As far as how this thing was designed the speaker did not go into that very much. It seemed mostly like a marketing slide-show. The mouse features buttons on the underside for playing a presentation, and apparently took 18 months of research to design. They apparently had 12 different prototypes for how to tell if the mouse was in “presentation mode” meaning the scroll-wheel and such wouldn't function anymore so you did not accidentally push them while presenting. After all of this research, time and money they went with a on/off switch to tell the mouse if it was in presentation mode. *face-palm*

This mouse actually is designed pretty well, there were just a few things that were big no-noes for this kind of presentation. First, the guy was on a Macintosh giving his presentation. That in itself is not so bad, except this mouse, which is especially made for people like him (out and about, giving presentations) does not work on OSX. *snicker* Also, when you have the mouse in your hand there is a back-port for the batteries. There is a big, obvious, tempting, holy shit I cannot not hit this button on the mouse to pop the battery panel off. When this mouse when around the room over 75% of the people who got it in their hands popped the battery-panel off first thing and couldn't figure out how to put it back on. It is probably not such a good design consideration to make a battery-panel button so awesome you hit it first-thing.
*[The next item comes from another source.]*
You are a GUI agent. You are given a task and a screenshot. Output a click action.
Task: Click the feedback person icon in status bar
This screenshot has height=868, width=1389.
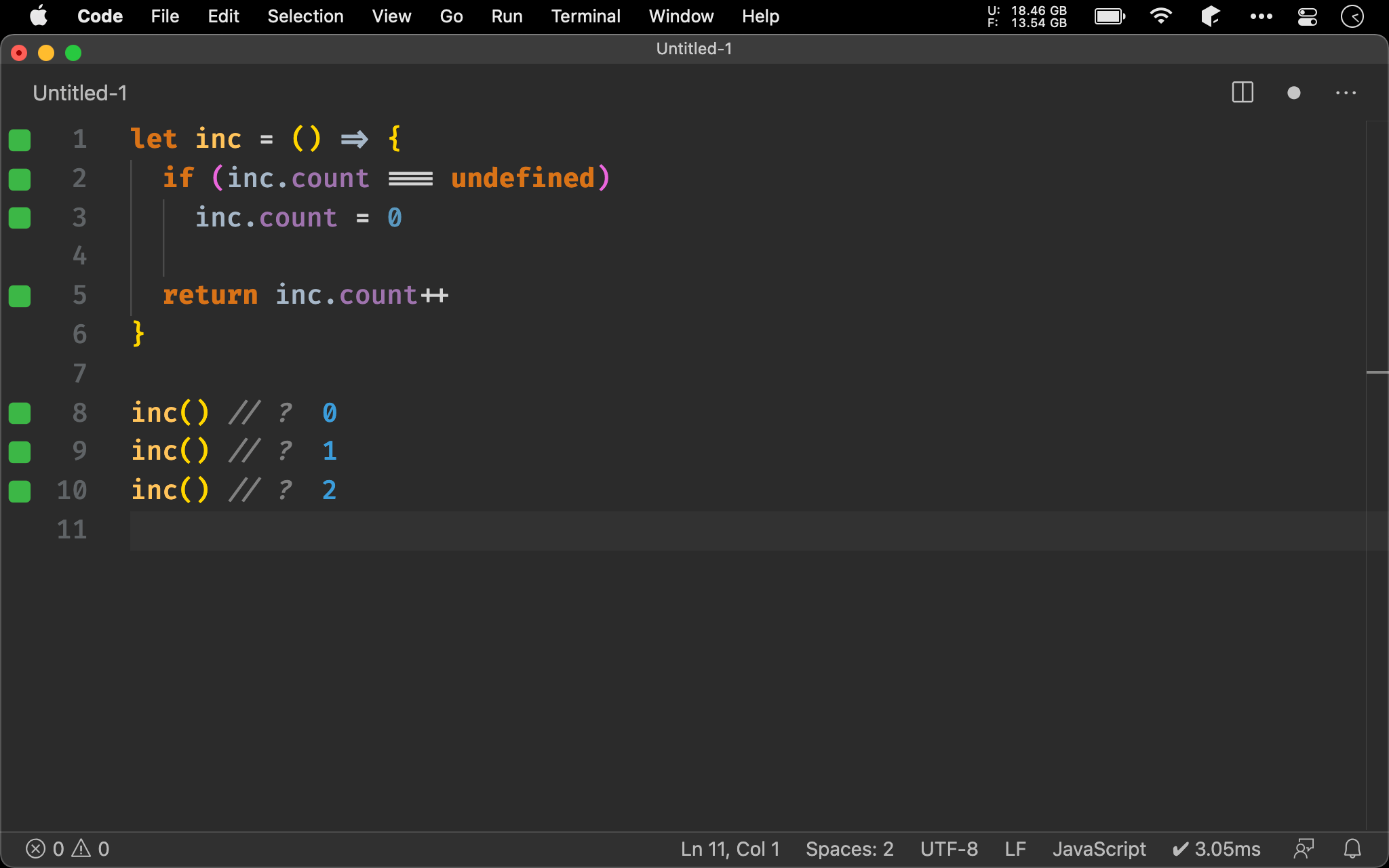coord(1304,848)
Lastly, this presentation was also annihilated by a question during Q&A time. After all of this time and money spent on this mouse, and it's success, (it is a successful product.) it appears Microsoft did not actually do any research to tell if they hit their market demographic with this product, who it was being sold to or how it was being used. It kind of blows my mind a company would spend this much development and production resources on a product and not do the menial work to ensure they learn from the success of this product. I suppose this should be no surprise to me coming from Microsoft.

Intel Point of Sale Kiosk

Next up was Frog Design discussing their work on what really amounts to revolutionizing Point of Sale. Currently Point of Sale devices are ugly, beige, black-and-white-screened computers that, along with their mass of wiring, are hidden behind a black counter or glass surface out of embarrassment. Apparently Intel wanted to change this, so they hired Frog design to make this device sexy. What they came up with was an entire surface that was capable of scanning and displaying the item you were purchasing as well as potentially offer you matching items and other items people who bought that item purchased.

This would essentially give you the same experience you get online but with the added bonus of someone there to actually speak with while making your purchase as well as the instant gratification that comes with making in-store purchases. I actually really like what they ended up designing, they have really good, cheap computers and processing power - why not put them to the paces when it comes to Point of Sale devices? Here is what they came up with:

Conclusion

Overall I think the conference was just OK. I felt too much emphasis was put into the difference between Interaction Design and Industrial Design, how the differ as positions and what each job “does.” To me this distinction isn't too hard to understand but maybe it is for others… Also, it was hard to tell if the products and how they were designed actually met given requirements and if they learned anything from the experience and what could have been improved upon in the future.